• What is required: Write out nothing except the lines running from the one containing "Belt Drive Systems (126, 570)" to the last line of the data, exactly as they stand.

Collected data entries
BEGIN
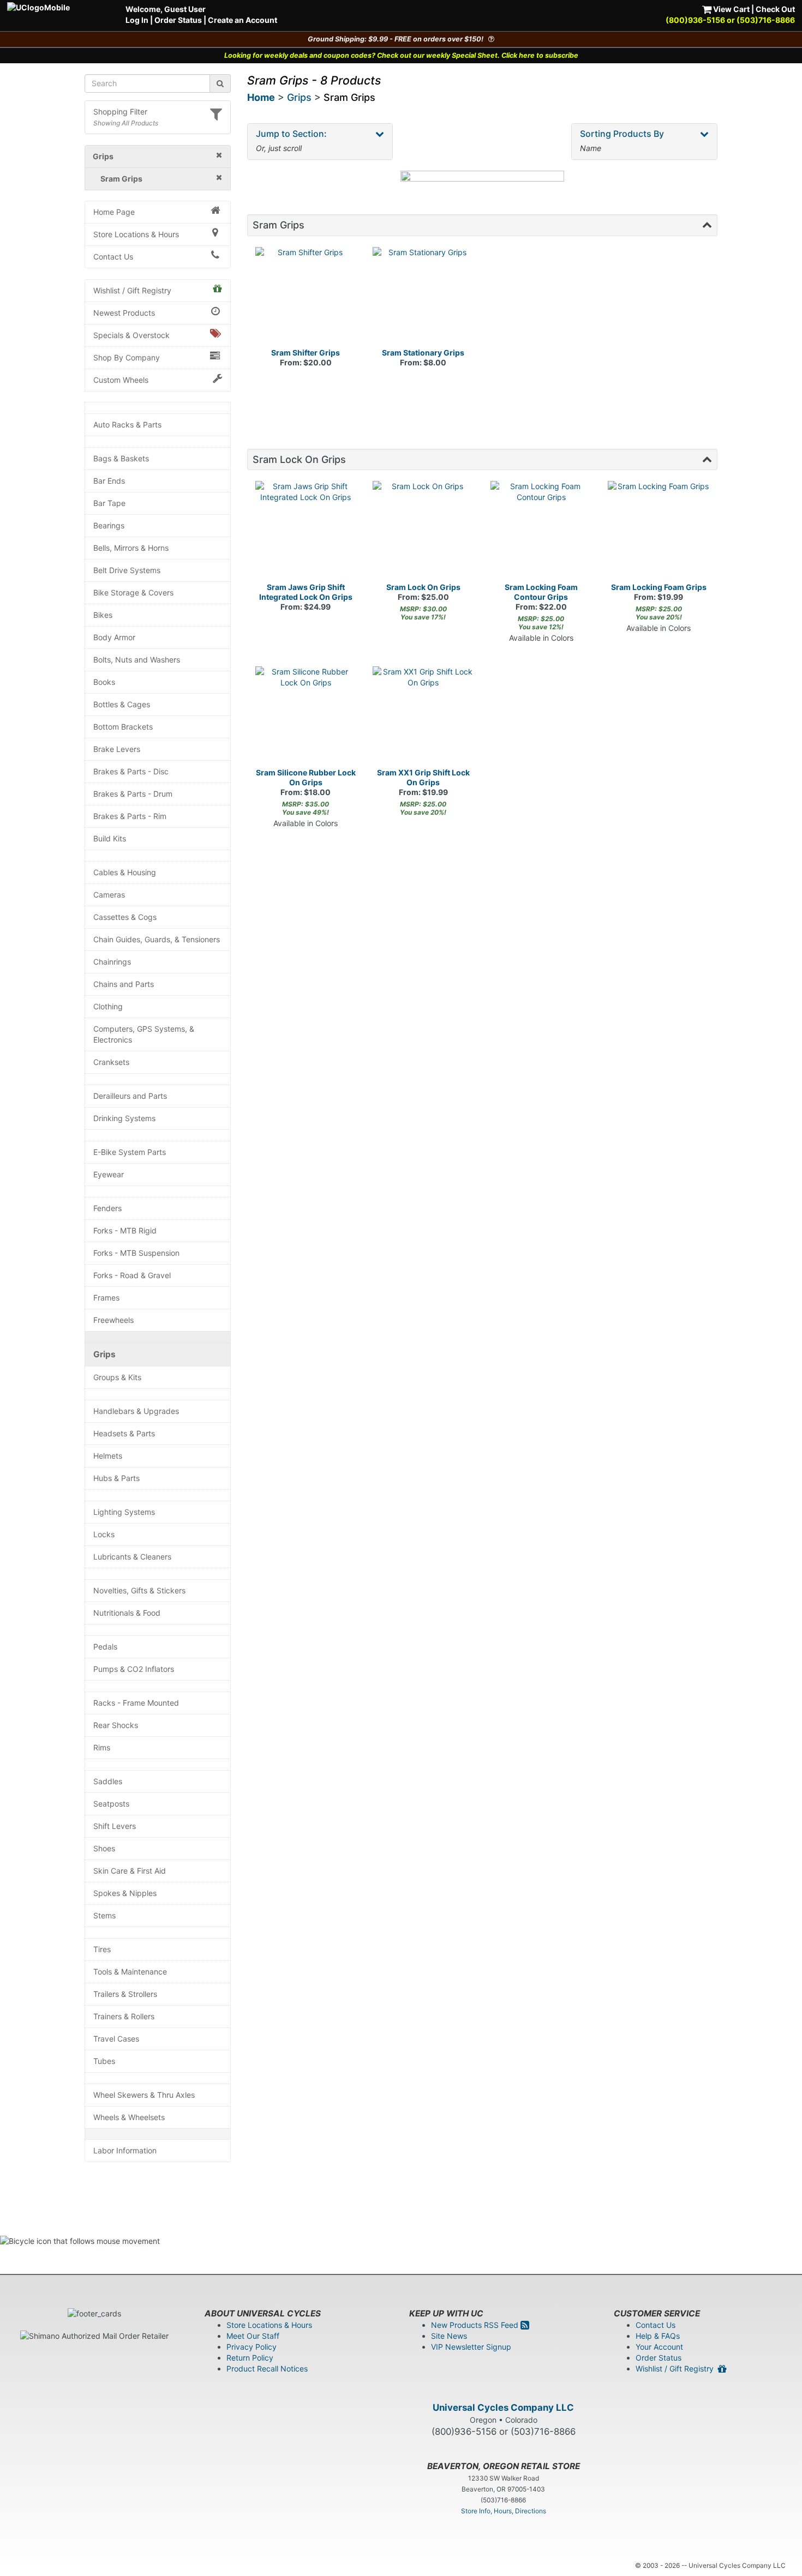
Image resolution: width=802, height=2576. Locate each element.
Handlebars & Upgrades (136, 1411)
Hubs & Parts (116, 1478)
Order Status (178, 20)
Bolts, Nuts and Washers (136, 659)
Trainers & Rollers (123, 2016)
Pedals (105, 1646)
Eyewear (108, 1174)
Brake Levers (116, 749)
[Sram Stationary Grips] (423, 297)
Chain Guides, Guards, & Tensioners (156, 939)
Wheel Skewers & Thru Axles (144, 2094)
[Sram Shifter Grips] (306, 297)
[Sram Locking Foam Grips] (658, 531)
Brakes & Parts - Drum (132, 793)
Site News (449, 2335)
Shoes (104, 1848)
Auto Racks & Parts (127, 424)
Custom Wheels (120, 379)
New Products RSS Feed (475, 2325)
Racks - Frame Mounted (136, 1702)
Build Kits (109, 838)
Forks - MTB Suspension (136, 1252)
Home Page (114, 211)
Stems (104, 1915)
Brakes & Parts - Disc (131, 771)
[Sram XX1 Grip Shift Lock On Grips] (423, 717)
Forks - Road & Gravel (132, 1275)
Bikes (102, 614)
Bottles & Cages (121, 704)
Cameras (109, 894)
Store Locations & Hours (136, 234)
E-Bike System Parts (129, 1152)
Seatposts (111, 1803)
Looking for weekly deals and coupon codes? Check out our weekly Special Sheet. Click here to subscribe (401, 55)
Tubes (104, 2061)
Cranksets (111, 1062)
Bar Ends (109, 480)
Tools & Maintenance (130, 1971)
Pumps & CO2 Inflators (133, 1669)
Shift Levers (114, 1826)
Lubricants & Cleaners (132, 1556)
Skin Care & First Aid (129, 1870)
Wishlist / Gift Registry (132, 290)
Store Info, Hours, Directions (503, 2511)
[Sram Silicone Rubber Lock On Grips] (306, 717)
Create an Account (242, 20)
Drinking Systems (124, 1118)
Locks (104, 1534)
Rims (101, 1747)
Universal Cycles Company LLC (503, 2407)
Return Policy (249, 2357)
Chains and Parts (123, 984)
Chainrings (112, 961)
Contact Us (113, 256)
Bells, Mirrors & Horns (131, 547)
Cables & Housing (124, 872)
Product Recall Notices (267, 2368)
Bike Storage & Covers (133, 592)
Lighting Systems (124, 1511)
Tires (102, 1949)
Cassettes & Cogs (125, 917)
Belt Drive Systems (126, 570)
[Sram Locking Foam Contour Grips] (541, 531)
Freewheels (113, 1320)
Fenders (107, 1208)
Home (261, 97)
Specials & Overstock (131, 335)
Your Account (659, 2346)
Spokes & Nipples (125, 1893)
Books (104, 682)
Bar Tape (109, 503)
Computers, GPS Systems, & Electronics (143, 1034)
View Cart (730, 9)
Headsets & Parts (124, 1433)
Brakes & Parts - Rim (129, 816)
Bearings (108, 525)
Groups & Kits (117, 1377)
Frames (106, 1297)
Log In (136, 20)
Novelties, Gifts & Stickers (139, 1590)
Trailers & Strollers (125, 1994)
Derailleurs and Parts (130, 1095)
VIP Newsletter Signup (471, 2346)
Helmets (107, 1455)
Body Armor (114, 637)
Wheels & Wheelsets (129, 2117)
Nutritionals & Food (126, 1612)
END
• Problem solution:
Belt Drive Systems (126, 570)
[Sram Locking Foam Contour Grips] (541, 531)
Freewheels (113, 1320)
Fenders (107, 1208)
Home (261, 97)
Specials & Overstock (131, 335)
Your Account (659, 2346)
Spokes & Nipples (125, 1893)
Books (104, 682)
Bar Tape (109, 503)
Computers, GPS Systems, & Electronics (143, 1034)
View Cart (730, 9)
Headsets & Parts (124, 1433)
Brakes & Parts - Rim (129, 816)
Bearings (108, 525)
Groups & Kits (117, 1377)
Frames (106, 1297)
Log In (136, 20)
Novelties, Gifts & Stickers (139, 1590)
Trailers & Strollers (125, 1994)
Derailleurs and Parts (130, 1095)
VIP Newsletter Signup (471, 2346)
Helmets (107, 1455)
Body Armor (114, 637)
Wheels & Wheelsets (129, 2117)
Nutritionals & Food (126, 1612)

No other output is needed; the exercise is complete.